Pour autant, ses services maintiennent un niveau de vigilance très élevé. Un groupe d’évaluation départemental examine toutes les semaines les profils et les signalements (87 en 2017, 10% de moins qu’en 2016). Et une réunion se tient une fois par mois sous l’autorité du procureur. Derrière les murs du centre pénitentiaire de Vivonne, cette focalisation sur l’islam radical a des effets pervers. « Je constate que beaucoup de détenus se mettent en mode défensif et refusent de participer aux prières, par peur d’être catalogués, témoigne Mustapha Bihya(1), aumônier musulman au sein de l’établissement. Et à titre personnel, les radicalisés, je ne les vois pas ! » Samia Ben Achouba va plus loin et appelle de son côté le grand public à ne « pas faire d’amalgames ». « En détention, vous êtes sous la loupe 24h/24, il ne faudrait pas accentuer la colère de gens qui veulent juste pratiquer leur religion et non être perçus comme radicalisés », abonde la secrétaire nationale de l’aumônerie musulmane des prisons.

« Des trajectoires sociales »

Si, en milieu carcéral, la problématique du basculement pose des tas de questions, elle interpelle avec encore plus de force à l’extérieur. Comment en arrive-t-on là ? L’anthropologue poitevin David Puaud sortira en août un livre intitulé « Le spectre de la radicalisation, l’administration sociale en temps de menace terroriste »(2). Le fruit de deux ans et demi d’un travail de formation dans plus d’une douzaine de villes françaises. Il y analyse notamment « les trajectoires sociales d’individus radicalisés ou en voie de radicalisation ». « J’ai par exemple travaillé à Saint-Etienne-du-Rouvray, en essayant d’appréhender le parcours d’Abel Kermiche, l’un des auteurs de l’attentat de l’église (le 14 juillet 2016, ndlr). Ce dont on s’aperçoit, c’est qu’on a souvent affaire à un public connu des travailleurs sociaux, venant de quartiers sensibles. Au final, il y a des opportunités manquées, des rendez-vous qui ne se font pas... »
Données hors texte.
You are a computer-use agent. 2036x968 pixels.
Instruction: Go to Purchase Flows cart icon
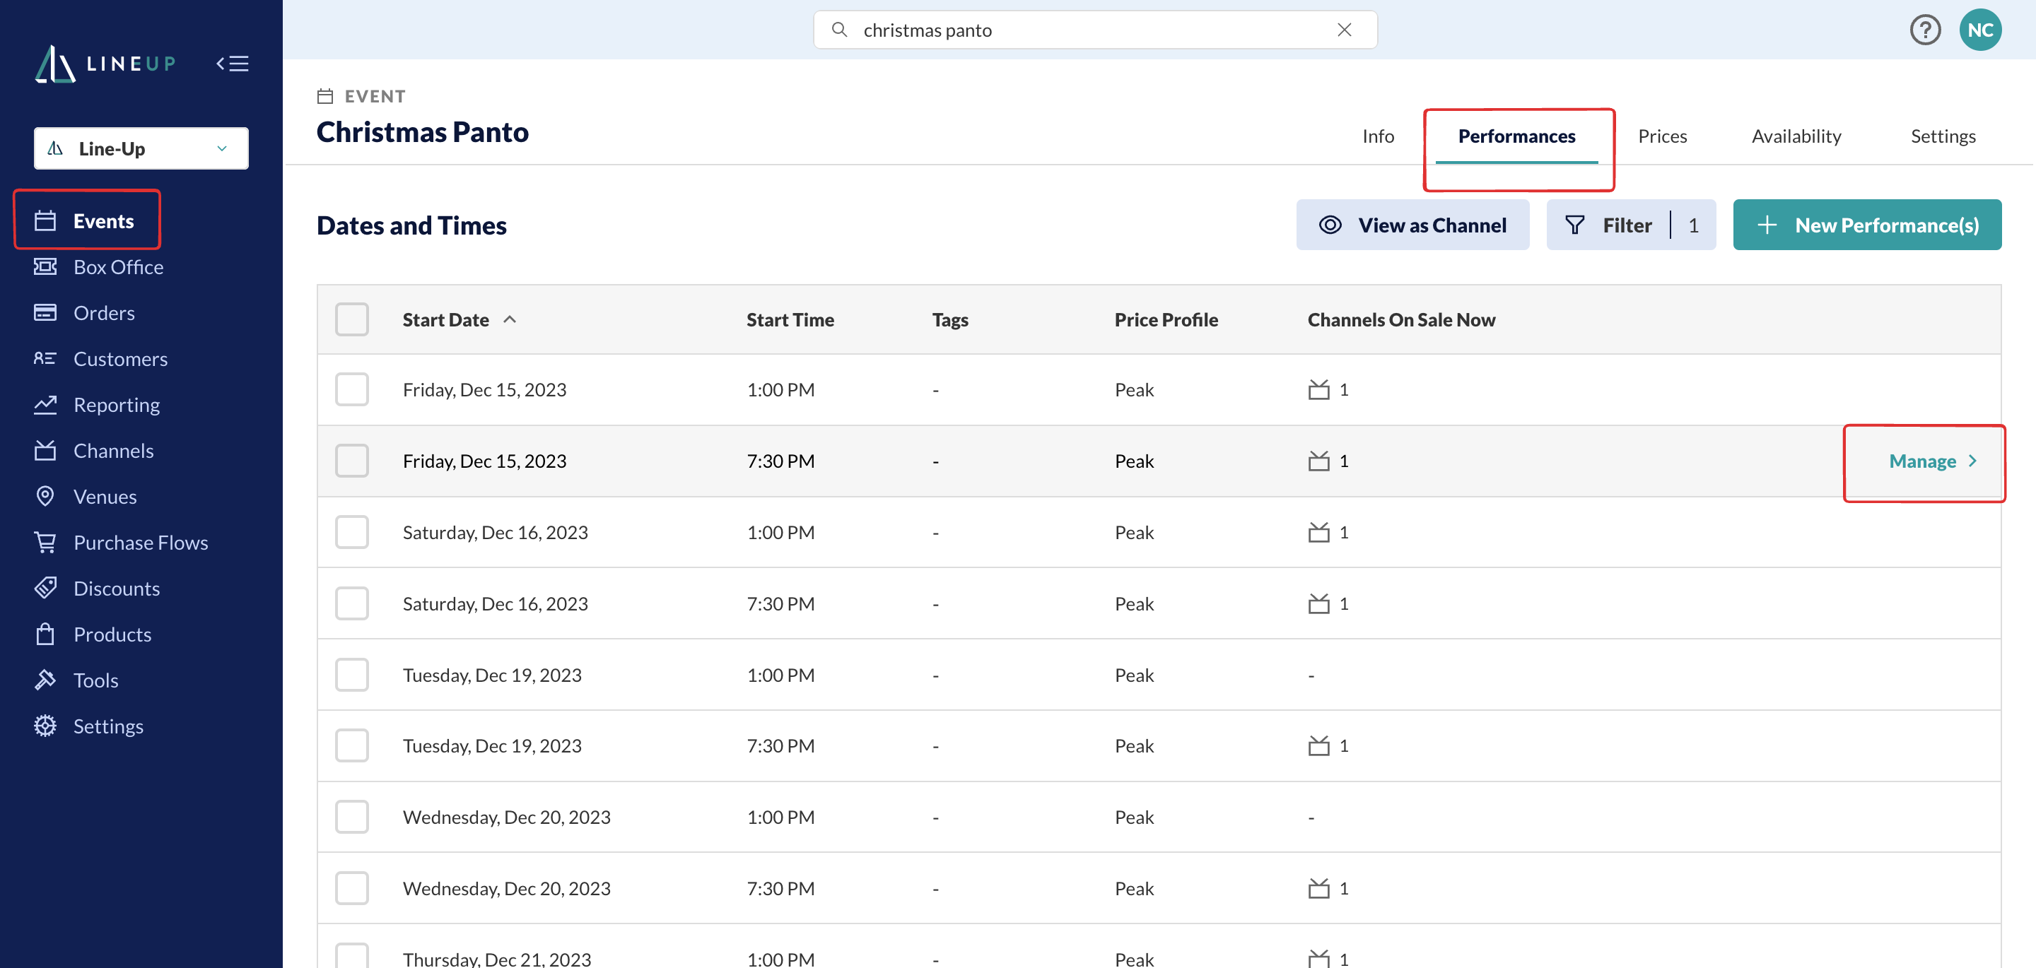pos(45,542)
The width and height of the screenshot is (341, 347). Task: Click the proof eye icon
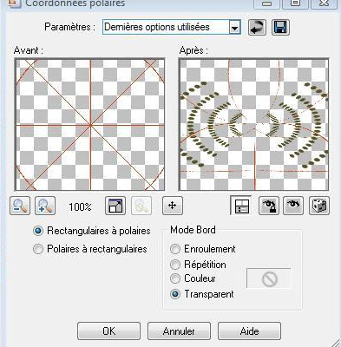point(293,206)
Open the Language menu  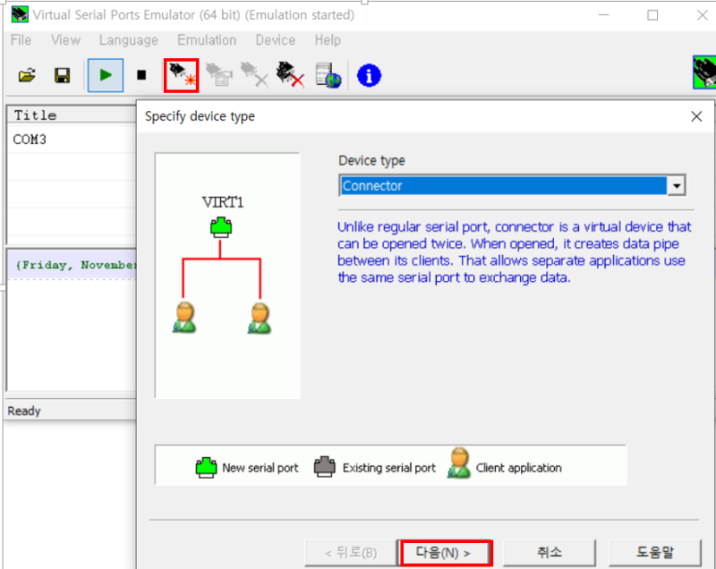128,40
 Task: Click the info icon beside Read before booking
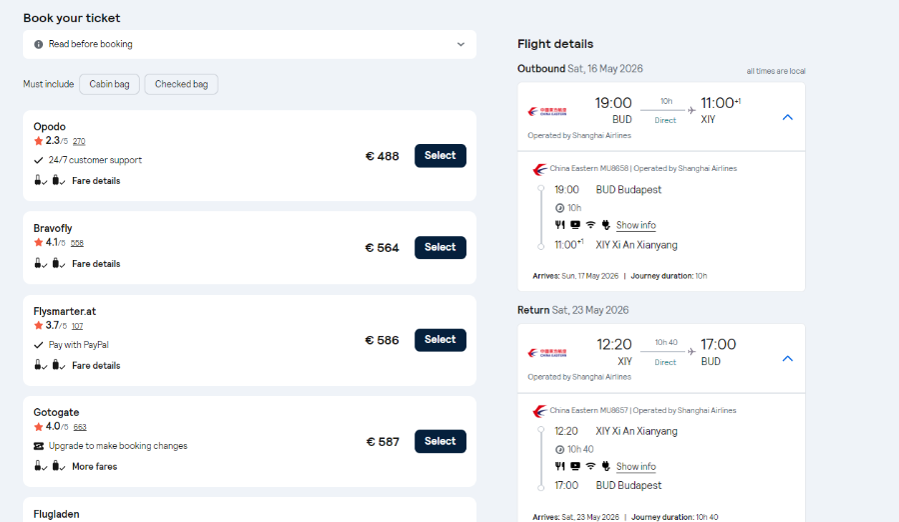pyautogui.click(x=38, y=44)
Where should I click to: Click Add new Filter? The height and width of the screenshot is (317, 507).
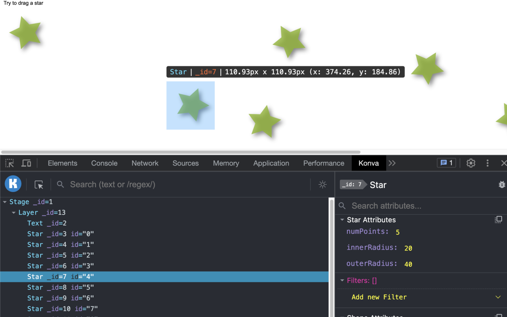(x=379, y=297)
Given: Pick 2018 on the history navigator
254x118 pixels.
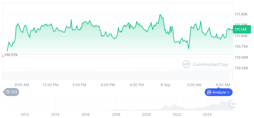Looking at the screenshot, I should 116,114.
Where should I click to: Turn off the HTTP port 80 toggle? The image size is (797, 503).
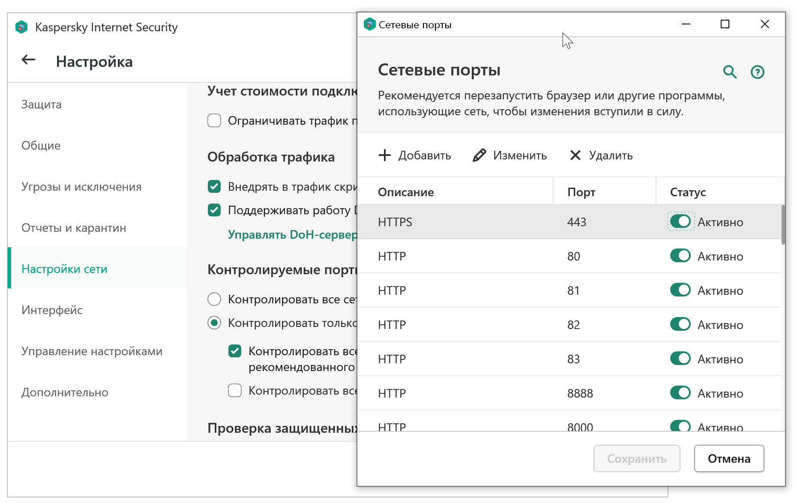tap(680, 256)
A la lumière de son expérience de terrain, le travailleur social estime qu’il n’existe « pas de parcours inéluctable ». Mieux, il met en avant le travail du groupe de « Recherche et d’intervention sur les violences extrémistes » (Rive), pour lequel il vient de rédiger un rapport de trois cents pages. Pendant deux ans, à Paris, des professionnels de champs d’intervention très différents ont accompagné une vingtaine de personnes suspectées de radicalisation, à raison de six heures par semaine, en milieu ouvert. Résultat : un « lien de confiance renoué » et une « inclusion sociale » facilitée. Le dispositif sera bientôt déployé à Marseille, Lyon et Lille.

(1) Un deuxième aumônier musulman devrait intervenir à la prison de Vivonne dans les prochaines semaines.
(2) Aux Presses de l’EHESP.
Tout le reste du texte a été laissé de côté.